[Start of Entries supplied]

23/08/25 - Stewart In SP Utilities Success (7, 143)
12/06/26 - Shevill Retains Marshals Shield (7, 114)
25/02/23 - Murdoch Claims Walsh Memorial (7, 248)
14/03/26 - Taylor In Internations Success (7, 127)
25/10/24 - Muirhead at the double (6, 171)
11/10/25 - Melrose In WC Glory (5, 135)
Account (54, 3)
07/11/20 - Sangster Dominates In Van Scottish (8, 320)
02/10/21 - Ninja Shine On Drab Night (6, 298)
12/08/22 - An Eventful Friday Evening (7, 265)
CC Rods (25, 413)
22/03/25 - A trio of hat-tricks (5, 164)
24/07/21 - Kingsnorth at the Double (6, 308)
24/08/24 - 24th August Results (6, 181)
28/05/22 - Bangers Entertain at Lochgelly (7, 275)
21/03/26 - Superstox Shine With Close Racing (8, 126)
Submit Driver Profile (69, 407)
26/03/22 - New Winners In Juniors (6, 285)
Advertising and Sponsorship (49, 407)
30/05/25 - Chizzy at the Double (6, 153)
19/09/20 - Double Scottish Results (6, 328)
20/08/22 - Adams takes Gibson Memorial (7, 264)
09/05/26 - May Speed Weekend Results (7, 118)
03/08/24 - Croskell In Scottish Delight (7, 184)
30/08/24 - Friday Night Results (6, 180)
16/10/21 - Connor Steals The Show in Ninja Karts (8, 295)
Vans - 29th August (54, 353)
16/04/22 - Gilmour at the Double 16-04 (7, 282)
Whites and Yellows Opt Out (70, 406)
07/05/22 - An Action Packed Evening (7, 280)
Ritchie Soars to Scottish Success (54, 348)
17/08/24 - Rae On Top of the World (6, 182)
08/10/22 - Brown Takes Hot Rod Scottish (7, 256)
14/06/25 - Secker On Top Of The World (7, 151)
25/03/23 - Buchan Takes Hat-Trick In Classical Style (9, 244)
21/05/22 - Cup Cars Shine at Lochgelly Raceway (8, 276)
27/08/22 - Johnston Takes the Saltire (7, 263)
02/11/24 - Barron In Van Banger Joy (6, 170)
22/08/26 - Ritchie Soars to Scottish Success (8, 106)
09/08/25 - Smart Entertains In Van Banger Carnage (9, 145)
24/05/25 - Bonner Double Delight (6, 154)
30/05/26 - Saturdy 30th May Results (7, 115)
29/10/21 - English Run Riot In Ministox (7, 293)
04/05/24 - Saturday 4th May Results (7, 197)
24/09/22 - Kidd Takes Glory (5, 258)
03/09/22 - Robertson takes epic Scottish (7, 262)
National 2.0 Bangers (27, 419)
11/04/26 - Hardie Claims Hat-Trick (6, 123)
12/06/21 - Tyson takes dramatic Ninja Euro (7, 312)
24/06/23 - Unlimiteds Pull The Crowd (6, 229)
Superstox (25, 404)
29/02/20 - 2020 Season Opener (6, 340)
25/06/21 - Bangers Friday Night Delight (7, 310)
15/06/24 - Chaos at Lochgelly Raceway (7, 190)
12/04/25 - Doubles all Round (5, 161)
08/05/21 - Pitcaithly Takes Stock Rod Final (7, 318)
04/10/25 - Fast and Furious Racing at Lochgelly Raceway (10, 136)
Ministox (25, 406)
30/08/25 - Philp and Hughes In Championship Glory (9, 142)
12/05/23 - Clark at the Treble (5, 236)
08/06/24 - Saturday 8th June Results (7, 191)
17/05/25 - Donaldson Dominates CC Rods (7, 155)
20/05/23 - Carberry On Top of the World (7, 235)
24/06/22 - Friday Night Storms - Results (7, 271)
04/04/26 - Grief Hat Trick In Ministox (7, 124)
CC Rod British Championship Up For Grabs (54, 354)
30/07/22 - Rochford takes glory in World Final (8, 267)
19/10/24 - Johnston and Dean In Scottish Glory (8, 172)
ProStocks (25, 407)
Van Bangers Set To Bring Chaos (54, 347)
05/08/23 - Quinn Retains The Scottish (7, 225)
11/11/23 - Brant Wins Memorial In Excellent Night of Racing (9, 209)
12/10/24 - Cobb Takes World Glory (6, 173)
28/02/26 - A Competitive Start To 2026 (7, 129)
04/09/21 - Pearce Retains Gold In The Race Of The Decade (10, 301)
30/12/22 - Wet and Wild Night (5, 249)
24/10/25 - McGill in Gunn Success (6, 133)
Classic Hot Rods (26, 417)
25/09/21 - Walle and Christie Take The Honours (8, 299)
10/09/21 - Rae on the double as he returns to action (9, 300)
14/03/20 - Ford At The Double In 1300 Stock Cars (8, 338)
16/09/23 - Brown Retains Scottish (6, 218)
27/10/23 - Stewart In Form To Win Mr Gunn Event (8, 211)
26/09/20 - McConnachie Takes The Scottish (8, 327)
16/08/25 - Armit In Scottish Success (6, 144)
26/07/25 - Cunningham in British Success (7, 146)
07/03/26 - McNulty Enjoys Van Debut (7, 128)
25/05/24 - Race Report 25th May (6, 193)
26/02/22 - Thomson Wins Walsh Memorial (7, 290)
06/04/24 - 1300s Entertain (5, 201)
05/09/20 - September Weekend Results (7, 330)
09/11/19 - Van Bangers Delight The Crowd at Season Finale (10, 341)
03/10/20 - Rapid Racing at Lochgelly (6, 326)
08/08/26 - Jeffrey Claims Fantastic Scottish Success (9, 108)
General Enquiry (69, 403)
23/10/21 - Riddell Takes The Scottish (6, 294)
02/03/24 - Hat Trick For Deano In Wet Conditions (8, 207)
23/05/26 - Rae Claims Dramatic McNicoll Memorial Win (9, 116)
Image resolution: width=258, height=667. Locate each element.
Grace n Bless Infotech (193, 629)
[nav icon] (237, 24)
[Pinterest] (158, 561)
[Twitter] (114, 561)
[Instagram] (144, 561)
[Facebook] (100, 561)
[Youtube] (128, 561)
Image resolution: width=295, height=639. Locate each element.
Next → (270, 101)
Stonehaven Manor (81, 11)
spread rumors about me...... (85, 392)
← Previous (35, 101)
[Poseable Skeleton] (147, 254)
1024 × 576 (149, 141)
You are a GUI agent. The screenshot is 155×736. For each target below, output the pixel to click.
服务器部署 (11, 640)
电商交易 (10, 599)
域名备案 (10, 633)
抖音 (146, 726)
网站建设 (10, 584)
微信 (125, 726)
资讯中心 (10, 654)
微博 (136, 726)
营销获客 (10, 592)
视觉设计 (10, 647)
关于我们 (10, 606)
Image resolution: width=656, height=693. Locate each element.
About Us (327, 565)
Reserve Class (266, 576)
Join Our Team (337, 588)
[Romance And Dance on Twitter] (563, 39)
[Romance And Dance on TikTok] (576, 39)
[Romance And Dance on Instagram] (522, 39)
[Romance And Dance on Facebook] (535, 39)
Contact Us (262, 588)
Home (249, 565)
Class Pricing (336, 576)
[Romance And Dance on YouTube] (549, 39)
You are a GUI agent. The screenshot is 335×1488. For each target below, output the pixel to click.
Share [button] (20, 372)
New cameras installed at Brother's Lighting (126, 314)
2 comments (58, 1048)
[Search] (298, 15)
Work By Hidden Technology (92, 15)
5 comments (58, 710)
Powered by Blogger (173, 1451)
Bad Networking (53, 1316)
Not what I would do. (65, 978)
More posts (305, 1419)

[End of Entries supplied]

Can you format all the rows above as a Markdown table with two columns, Row and Text, numbering each row and leaving out any blank lines?

| Row | Text |
|---|---|
| 1 | 23/08/25 - Stewart In SP Utilities Success (7, 143) |
| 2 | 12/06/26 - Shevill Retains Marshals Shield (7, 114) |
| 3 | 25/02/23 - Murdoch Claims Walsh Memorial (7, 248) |
| 4 | 14/03/26 - Taylor In Internations Success (7, 127) |
| 5 | 25/10/24 - Muirhead at the double (6, 171) |
| 6 | 11/10/25 - Melrose In WC Glory (5, 135) |
| 7 | Account (54, 3) |
| 8 | 07/11/20 - Sangster Dominates In Van Scottish (8, 320) |
| 9 | 02/10/21 - Ninja Shine On Drab Night (6, 298) |
| 10 | 12/08/22 - An Eventful Friday Evening (7, 265) |
| 11 | CC Rods (25, 413) |
| 12 | 22/03/25 - A trio of hat-tricks (5, 164) |
| 13 | 24/07/21 - Kingsnorth at the Double (6, 308) |
| 14 | 24/08/24 - 24th August Results (6, 181) |
| 15 | 28/05/22 - Bangers Entertain at Lochgelly (7, 275) |
| 16 | 21/03/26 - Superstox Shine With Close Racing (8, 126) |
| 17 | Submit Driver Profile (69, 407) |
| 18 | 26/03/22 - New Winners In Juniors (6, 285) |
| 19 | Advertising and Sponsorship (49, 407) |
| 20 | 30/05/25 - Chizzy at the Double (6, 153) |
| 21 | 19/09/20 - Double Scottish Results (6, 328) |
| 22 | 20/08/22 - Adams takes Gibson Memorial (7, 264) |
| 23 | 09/05/26 - May Speed Weekend Results (7, 118) |
| 24 | 03/08/24 - Croskell In Scottish Delight (7, 184) |
| 25 | 30/08/24 - Friday Night Results (6, 180) |
| 26 | 16/10/21 - Connor Steals The Show in Ninja Karts (8, 295) |
| 27 | Vans - 29th August (54, 353) |
| 28 | 16/04/22 - Gilmour at the Double 16-04 (7, 282) |
| 29 | Whites and Yellows Opt Out (70, 406) |
| 30 | 07/05/22 - An Action Packed Evening (7, 280) |
| 31 | Ritchie Soars to Scottish Success (54, 348) |
| 32 | 17/08/24 - Rae On Top of the World (6, 182) |
| 33 | 08/10/22 - Brown Takes Hot Rod Scottish (7, 256) |
| 34 | 14/06/25 - Secker On Top Of The World (7, 151) |
| 35 | 25/03/23 - Buchan Takes Hat-Trick In Classical Style (9, 244) |
| 36 | 21/05/22 - Cup Cars Shine at Lochgelly Raceway (8, 276) |
| 37 | 27/08/22 - Johnston Takes the Saltire (7, 263) |
| 38 | 02/11/24 - Barron In Van Banger Joy (6, 170) |
| 39 | 22/08/26 - Ritchie Soars to Scottish Success (8, 106) |
| 40 | 09/08/25 - Smart Entertains In Van Banger Carnage (9, 145) |
| 41 | 24/05/25 - Bonner Double Delight (6, 154) |
| 42 | 30/05/26 - Saturdy 30th May Results (7, 115) |
| 43 | 29/10/21 - English Run Riot In Ministox (7, 293) |
| 44 | 04/05/24 - Saturday 4th May Results (7, 197) |
| 45 | 24/09/22 - Kidd Takes Glory (5, 258) |
| 46 | 03/09/22 - Robertson takes epic Scottish (7, 262) |
| 47 | National 2.0 Bangers (27, 419) |
| 48 | 11/04/26 - Hardie Claims Hat-Trick (6, 123) |
| 49 | 12/06/21 - Tyson takes dramatic Ninja Euro (7, 312) |
| 50 | 24/06/23 - Unlimiteds Pull The Crowd (6, 229) |
| 51 | Superstox (25, 404) |
| 52 | 29/02/20 - 2020 Season Opener (6, 340) |
| 53 | 25/06/21 - Bangers Friday Night Delight (7, 310) |
| 54 | 15/06/24 - Chaos at Lochgelly Raceway (7, 190) |
| 55 | 12/04/25 - Doubles all Round (5, 161) |
| 56 | 08/05/21 - Pitcaithly Takes Stock Rod Final (7, 318) |
| 57 | 04/10/25 - Fast and Furious Racing at Lochgelly Raceway (10, 136) |
| 58 | Ministox (25, 406) |
| 59 | 30/08/25 - Philp and Hughes In Championship Glory (9, 142) |
| 60 | 12/05/23 - Clark at the Treble (5, 236) |
| 61 | 08/06/24 - Saturday 8th June Results (7, 191) |
| 62 | 17/05/25 - Donaldson Dominates CC Rods (7, 155) |
| 63 | 20/05/23 - Carberry On Top of the World (7, 235) |
| 64 | 24/06/22 - Friday Night Storms - Results (7, 271) |
| 65 | 04/04/26 - Grief Hat Trick In Ministox (7, 124) |
| 66 | CC Rod British Championship Up For Grabs (54, 354) |
| 67 | 30/07/22 - Rochford takes glory in World Final (8, 267) |
| 68 | 19/10/24 - Johnston and Dean In Scottish Glory (8, 172) |
| 69 | ProStocks (25, 407) |
| 70 | Van Bangers Set To Bring Chaos (54, 347) |
| 71 | 05/08/23 - Quinn Retains The Scottish (7, 225) |
| 72 | 11/11/23 - Brant Wins Memorial In Excellent Night of Racing (9, 209) |
| 73 | 12/10/24 - Cobb Takes World Glory (6, 173) |
| 74 | 28/02/26 - A Competitive Start To 2026 (7, 129) |
| 75 | 04/09/21 - Pearce Retains Gold In The Race Of The Decade (10, 301) |
| 76 | 30/12/22 - Wet and Wild Night (5, 249) |
| 77 | 24/10/25 - McGill in Gunn Success (6, 133) |
| 78 | Classic Hot Rods (26, 417) |
| 79 | 25/09/21 - Walle and Christie Take The Honours (8, 299) |
| 80 | 10/09/21 - Rae on the double as he returns to action (9, 300) |
| 81 | 14/03/20 - Ford At The Double In 1300 Stock Cars (8, 338) |
| 82 | 16/09/23 - Brown Retains Scottish (6, 218) |
| 83 | 27/10/23 - Stewart In Form To Win Mr Gunn Event (8, 211) |
| 84 | 26/09/20 - McConnachie Takes The Scottish (8, 327) |
| 85 | 16/08/25 - Armit In Scottish Success (6, 144) |
| 86 | 26/07/25 - Cunningham in British Success (7, 146) |
| 87 | 07/03/26 - McNulty Enjoys Van Debut (7, 128) |
| 88 | 25/05/24 - Race Report 25th May (6, 193) |
| 89 | 26/02/22 - Thomson Wins Walsh Memorial (7, 290) |
| 90 | 06/04/24 - 1300s Entertain (5, 201) |
| 91 | 05/09/20 - September Weekend Results (7, 330) |
| 92 | 09/11/19 - Van Bangers Delight The Crowd at Season Finale (10, 341) |
| 93 | 03/10/20 - Rapid Racing at Lochgelly (6, 326) |
| 94 | 08/08/26 - Jeffrey Claims Fantastic Scottish Success (9, 108) |
| 95 | General Enquiry (69, 403) |
| 96 | 23/10/21 - Riddell Takes The Scottish (6, 294) |
| 97 | 02/03/24 - Hat Trick For Deano In Wet Conditions (8, 207) |
| 98 | 23/05/26 - Rae Claims Dramatic McNicoll Memorial Win (9, 116) |
| 99 | Image resolution: width=258, height=667. Locate each element. |
| 100 | Grace n Bless Infotech (193, 629) |
| 101 | [nav icon] (237, 24) |
| 102 | [Pinterest] (158, 561) |
| 103 | [Twitter] (114, 561) |
| 104 | [Instagram] (144, 561) |
| 105 | [Facebook] (100, 561) |
| 106 | [Youtube] (128, 561) |
| 107 | Image resolution: width=295, height=639. Locate each element. |
| 108 | Next → (270, 101) |
| 109 | Stonehaven Manor (81, 11) |
| 110 | spread rumors about me...... (85, 392) |
| 111 | ← Previous (35, 101) |
| 112 | [Poseable Skeleton] (147, 254) |
| 113 | 1024 × 576 (149, 141) |
| 114 | You are a GUI agent. The screenshot is 155×736. For each target below, output the pixel to click. |
| 115 | 服务器部署 (11, 640) |
| 116 | 电商交易 (10, 599) |
| 117 | 域名备案 (10, 633) |
| 118 | 抖音 (146, 726) |
| 119 | 网站建设 (10, 584) |
| 120 | 微信 (125, 726) |
| 121 | 资讯中心 (10, 654) |
| 122 | 微博 (136, 726) |
| 123 | 营销获客 (10, 592) |
| 124 | 视觉设计 (10, 647) |
| 125 | 关于我们 (10, 606) |
| 126 | Image resolution: width=656, height=693. Locate each element. |
| 127 | About Us (327, 565) |
| 128 | Reserve Class (266, 576) |
| 129 | Join Our Team (337, 588) |
| 130 | [Romance And Dance on Twitter] (563, 39) |
| 131 | [Romance And Dance on TikTok] (576, 39) |
| 132 | [Romance And Dance on Instagram] (522, 39) |
| 133 | [Romance And Dance on Facebook] (535, 39) |
| 134 | Contact Us (262, 588) |
| 135 | Home (249, 565) |
| 136 | Class Pricing (336, 576) |
| 137 | [Romance And Dance on YouTube] (549, 39) |
| 138 | You are a GUI agent. The screenshot is 335×1488. For each target below, output the pixel to click. |
| 139 | Share [button] (20, 372) |
| 140 | New cameras installed at Brother's Lighting (126, 314) |
| 141 | 2 comments (58, 1048) |
| 142 | [Search] (298, 15) |
| 143 | Work By Hidden Technology (92, 15) |
| 144 | 5 comments (58, 710) |
| 145 | Powered by Blogger (173, 1451) |
| 146 | Bad Networking (53, 1316) |
| 147 | Not what I would do. (65, 978) |
| 148 | More posts (305, 1419) |